Which brings us to the conundrum of DCIS. It would be simplest if all DCIS was pseudodisease— cancer not destined to ever cause problems for our patients. Most DCIS is pseudodisease, but as Narod documented in earlier work , about 3% of women with DCIS will die from breast cancer in the next 20 years. Over half of these women did not experience an in-breast invasive recurrence prior to death. In other words, bad breast cancers are bad—from the get go.

This phenomenon explains the limited ability of mammography to reduce breast cancer mortality. The lack of value in finding microscopic breast cancers (like DCIS) is one of the least well-recognized findings from the ten randomized trials of mammography. Only one trial addressed this important question, the second Canadian trial ..... Given the finding of no difference in breast cancer mortality between the two groups, the lesson is clear: there is no obvious value to finding breast cancers that are so small they cannot be felt (such as most DCIS).

Overdiagnosis is made possible by cancers at the other end of the spectrum. Overdiagnosis is the detection of cancers that are very good – so good that patients would be better of not having them detected. Overdiagnosis doesn’t limit the ability of mammography to reduce breast cancer mortality—instead it’s a side-effect of the effort.

Such heterogeneity in cancer poses huge challenges for our effort to catch the disease early. It’s been described as the “barnyard pen of cancers” (an analogy that likely originates with Crile). We are trying to catch birds, rabbits, and turtles.

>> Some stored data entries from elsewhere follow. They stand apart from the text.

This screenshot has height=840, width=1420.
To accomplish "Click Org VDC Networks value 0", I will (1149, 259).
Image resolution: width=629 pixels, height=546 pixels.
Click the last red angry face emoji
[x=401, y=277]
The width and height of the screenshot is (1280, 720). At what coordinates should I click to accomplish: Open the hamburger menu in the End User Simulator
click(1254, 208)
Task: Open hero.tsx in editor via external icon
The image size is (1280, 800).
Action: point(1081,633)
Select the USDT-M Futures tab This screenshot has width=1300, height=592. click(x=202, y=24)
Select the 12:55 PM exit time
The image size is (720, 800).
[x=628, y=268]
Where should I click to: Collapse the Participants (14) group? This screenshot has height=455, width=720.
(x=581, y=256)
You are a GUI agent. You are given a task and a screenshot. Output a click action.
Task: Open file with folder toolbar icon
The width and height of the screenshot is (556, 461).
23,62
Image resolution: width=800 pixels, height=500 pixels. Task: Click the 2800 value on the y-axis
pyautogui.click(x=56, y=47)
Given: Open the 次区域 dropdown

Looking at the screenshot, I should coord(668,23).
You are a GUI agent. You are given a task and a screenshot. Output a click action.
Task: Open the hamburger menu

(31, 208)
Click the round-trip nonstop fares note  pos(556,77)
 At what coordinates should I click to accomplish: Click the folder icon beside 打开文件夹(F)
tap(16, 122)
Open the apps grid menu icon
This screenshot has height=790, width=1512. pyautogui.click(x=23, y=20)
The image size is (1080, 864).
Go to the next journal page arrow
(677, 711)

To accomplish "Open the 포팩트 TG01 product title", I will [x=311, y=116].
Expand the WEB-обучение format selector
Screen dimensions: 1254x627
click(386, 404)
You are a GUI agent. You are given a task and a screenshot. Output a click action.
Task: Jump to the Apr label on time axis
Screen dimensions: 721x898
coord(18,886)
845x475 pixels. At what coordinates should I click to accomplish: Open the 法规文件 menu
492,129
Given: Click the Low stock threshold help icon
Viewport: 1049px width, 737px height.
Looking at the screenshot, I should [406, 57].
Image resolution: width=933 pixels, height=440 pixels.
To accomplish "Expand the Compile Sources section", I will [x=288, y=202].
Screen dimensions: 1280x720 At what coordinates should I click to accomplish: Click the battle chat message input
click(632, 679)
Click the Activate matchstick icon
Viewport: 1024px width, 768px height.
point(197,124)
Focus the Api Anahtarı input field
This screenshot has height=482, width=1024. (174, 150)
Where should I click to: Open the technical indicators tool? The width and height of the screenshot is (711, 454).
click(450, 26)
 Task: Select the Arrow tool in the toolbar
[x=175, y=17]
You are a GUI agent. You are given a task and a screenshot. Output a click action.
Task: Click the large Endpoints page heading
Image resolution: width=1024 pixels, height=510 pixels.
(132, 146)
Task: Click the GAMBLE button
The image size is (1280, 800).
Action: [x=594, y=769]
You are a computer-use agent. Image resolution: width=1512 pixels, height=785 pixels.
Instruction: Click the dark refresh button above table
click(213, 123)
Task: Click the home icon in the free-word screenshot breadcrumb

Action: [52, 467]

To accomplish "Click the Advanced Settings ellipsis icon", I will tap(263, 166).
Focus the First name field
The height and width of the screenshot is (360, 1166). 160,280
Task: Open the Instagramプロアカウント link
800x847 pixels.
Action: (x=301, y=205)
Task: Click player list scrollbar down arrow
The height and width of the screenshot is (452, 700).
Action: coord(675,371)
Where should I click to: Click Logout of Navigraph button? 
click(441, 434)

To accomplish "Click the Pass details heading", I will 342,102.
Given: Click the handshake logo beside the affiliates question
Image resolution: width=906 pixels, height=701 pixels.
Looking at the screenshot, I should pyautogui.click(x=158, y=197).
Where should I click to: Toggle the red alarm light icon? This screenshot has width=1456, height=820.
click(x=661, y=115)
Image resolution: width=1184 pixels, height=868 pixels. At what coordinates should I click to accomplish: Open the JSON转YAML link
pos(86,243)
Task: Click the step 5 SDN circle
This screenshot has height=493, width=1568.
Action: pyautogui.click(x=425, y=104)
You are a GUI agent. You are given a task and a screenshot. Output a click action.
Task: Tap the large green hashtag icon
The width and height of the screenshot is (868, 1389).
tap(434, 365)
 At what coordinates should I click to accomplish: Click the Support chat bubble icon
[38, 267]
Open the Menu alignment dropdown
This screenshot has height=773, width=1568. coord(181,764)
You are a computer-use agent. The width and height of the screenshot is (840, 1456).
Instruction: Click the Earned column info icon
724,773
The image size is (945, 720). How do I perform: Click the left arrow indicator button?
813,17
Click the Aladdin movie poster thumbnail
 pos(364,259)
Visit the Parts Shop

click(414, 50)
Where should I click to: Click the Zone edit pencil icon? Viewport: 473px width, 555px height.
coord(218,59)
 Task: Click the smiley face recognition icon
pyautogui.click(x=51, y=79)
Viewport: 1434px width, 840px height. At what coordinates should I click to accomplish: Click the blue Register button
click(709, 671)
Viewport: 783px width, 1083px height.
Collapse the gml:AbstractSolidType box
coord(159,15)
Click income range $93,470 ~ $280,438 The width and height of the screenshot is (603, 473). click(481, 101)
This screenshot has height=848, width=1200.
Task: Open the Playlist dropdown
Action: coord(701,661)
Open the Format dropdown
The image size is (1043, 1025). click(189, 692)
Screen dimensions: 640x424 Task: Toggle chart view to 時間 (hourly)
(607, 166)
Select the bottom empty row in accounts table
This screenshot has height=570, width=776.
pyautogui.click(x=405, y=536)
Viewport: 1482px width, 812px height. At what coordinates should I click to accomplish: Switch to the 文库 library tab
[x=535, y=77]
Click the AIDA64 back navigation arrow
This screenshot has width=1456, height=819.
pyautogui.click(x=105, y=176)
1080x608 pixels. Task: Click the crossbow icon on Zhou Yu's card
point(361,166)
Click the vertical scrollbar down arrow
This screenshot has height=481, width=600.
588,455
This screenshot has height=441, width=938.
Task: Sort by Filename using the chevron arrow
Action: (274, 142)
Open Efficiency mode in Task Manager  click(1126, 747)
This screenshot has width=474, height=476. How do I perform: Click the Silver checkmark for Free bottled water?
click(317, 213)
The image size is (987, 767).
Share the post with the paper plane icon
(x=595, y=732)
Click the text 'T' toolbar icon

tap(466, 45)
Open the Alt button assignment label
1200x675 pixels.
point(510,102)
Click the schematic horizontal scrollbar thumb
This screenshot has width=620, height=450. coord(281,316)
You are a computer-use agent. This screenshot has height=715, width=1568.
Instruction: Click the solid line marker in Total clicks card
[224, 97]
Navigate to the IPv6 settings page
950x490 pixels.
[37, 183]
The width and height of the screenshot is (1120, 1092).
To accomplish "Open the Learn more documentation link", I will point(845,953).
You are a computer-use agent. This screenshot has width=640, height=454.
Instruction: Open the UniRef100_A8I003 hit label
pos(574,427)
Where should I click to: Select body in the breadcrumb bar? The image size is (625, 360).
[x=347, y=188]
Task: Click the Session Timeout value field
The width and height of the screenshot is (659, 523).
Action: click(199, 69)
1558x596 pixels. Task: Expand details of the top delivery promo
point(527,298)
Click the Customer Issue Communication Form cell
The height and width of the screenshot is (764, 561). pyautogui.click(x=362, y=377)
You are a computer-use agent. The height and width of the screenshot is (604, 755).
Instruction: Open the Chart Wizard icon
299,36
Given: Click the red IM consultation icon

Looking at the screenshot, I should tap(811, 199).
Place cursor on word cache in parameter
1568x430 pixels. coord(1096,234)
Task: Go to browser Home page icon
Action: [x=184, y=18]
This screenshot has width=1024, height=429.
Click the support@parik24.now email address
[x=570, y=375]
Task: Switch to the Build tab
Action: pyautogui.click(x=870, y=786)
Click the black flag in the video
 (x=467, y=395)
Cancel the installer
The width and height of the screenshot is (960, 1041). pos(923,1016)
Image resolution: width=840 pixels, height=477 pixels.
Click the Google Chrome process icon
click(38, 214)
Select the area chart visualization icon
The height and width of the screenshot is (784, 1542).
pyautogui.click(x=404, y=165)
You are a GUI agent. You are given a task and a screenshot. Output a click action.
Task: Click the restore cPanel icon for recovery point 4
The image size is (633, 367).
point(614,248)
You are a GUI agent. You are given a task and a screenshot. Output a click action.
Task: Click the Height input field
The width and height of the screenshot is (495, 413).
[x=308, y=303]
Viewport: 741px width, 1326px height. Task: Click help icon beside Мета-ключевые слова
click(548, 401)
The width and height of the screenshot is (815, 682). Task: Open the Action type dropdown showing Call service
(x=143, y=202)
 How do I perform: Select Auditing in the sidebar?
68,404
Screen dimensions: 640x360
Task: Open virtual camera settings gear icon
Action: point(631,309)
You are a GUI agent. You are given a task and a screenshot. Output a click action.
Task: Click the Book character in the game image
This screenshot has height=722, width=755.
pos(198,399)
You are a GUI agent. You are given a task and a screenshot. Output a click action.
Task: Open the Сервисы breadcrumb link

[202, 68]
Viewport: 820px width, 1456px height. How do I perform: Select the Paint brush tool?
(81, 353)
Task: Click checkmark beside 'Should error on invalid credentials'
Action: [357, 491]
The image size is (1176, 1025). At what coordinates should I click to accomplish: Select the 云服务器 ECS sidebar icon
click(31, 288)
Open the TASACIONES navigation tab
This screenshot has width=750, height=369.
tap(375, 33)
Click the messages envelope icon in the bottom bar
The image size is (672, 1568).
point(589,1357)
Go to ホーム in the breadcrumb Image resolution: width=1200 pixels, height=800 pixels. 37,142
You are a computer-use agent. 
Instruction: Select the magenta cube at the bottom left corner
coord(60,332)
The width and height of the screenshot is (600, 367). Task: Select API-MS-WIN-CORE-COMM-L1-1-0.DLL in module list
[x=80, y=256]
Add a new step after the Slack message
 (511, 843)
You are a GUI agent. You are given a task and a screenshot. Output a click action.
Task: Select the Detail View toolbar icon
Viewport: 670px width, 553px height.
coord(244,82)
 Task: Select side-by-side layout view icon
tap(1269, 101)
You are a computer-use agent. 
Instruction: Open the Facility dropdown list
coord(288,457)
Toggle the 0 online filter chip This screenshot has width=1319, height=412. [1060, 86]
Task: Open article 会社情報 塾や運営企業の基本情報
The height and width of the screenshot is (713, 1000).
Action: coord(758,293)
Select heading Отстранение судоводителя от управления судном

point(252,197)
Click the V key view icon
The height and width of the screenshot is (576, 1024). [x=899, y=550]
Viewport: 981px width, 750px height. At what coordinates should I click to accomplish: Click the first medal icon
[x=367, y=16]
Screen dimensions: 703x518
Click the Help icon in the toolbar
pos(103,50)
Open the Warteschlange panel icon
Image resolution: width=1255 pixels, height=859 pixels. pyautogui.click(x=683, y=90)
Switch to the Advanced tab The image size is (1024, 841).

We can’t catch the birds early, because they have already gone—these are the most aggressive cancers, those that have already spread by the time they are detectable. We are able to catch the rabbits—the more slowly progressive cancers— but their earlier detection may not help much, because they weren’t destined to metastasize anyway. And then there are the turtles. There’s no need catch them, because they’re not going anywhere anyway.